PicoCTF 2018 - Ext Super Magic

Information

Points	Category	Level
250	Forensics	Medium

Challenge

We salvaged a ruined Ext SuperMagic II-class mech recently and pulled the filesystem out of the black box. It looks a bit corrupted, but maybe there’s something interesting in there. You can also find it in /problems/ext-super-magic_1_c544657e659accef770d3f2bc8384a8c on the shell server.

Hint

Are there any tools for diagnosing corrupted filesystems? What do they say if you run them on this one?

How does a linux machine know what type of file a file is?

You might find this doc helpful.

Be careful with endianness when making edits.

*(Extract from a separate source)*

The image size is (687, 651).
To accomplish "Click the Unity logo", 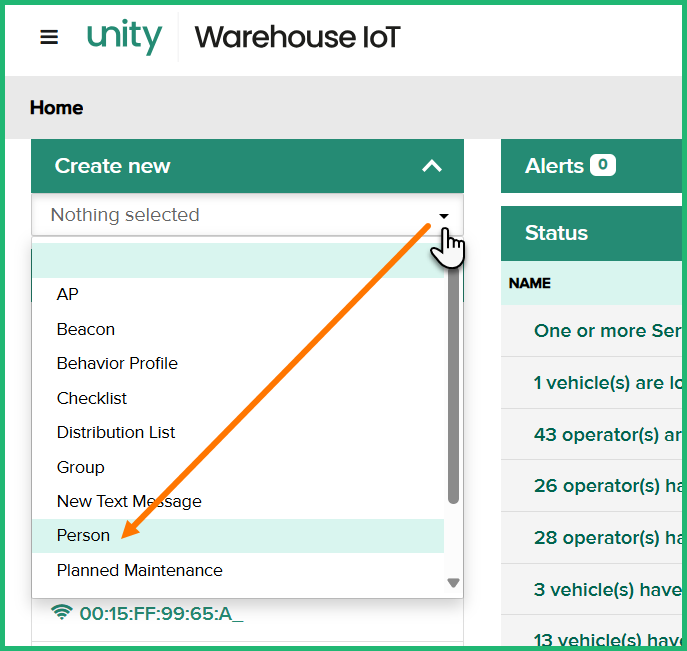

Once you’ve fixed the corruption, you can use /sbin/debugfs to pull the flag file out.

Solution

I tried to use the command file in order to check what file we have but it just return “data”… not very helpful…

By the name of the challenge I undertood that this image is of an ext filesystem, there is an a command in UNIX to check those images, so I wrote:

debufs ext-super-magic.img

Debugfs

and its return an error because “Bad magic number in super-block”. So i googled after magic number in suplerblock and found the answer here So basiclly it’s just a sequence of numbers in spesific posiiton in each file that tell allow us to recognize the format of the file. (and this is how the file command works) Also in the answer the user added

“For example, an ext2/ext3/ext4 filesystem always has the bytes 0x53 0xEF at positions 1080–1081.”

So in order to fix the image file we need to overwrite in those ofsets those values. Let’s write a little python script to fix this:

with open("ext-super-magic.img", "r+b") as ext:
    ext.seek(0x438)  #Seek to the needed offset (0x438 in hex = 1080)
    ext.write(b"\x53\xef")  #Write the magic number
print("Magic numbers fixed")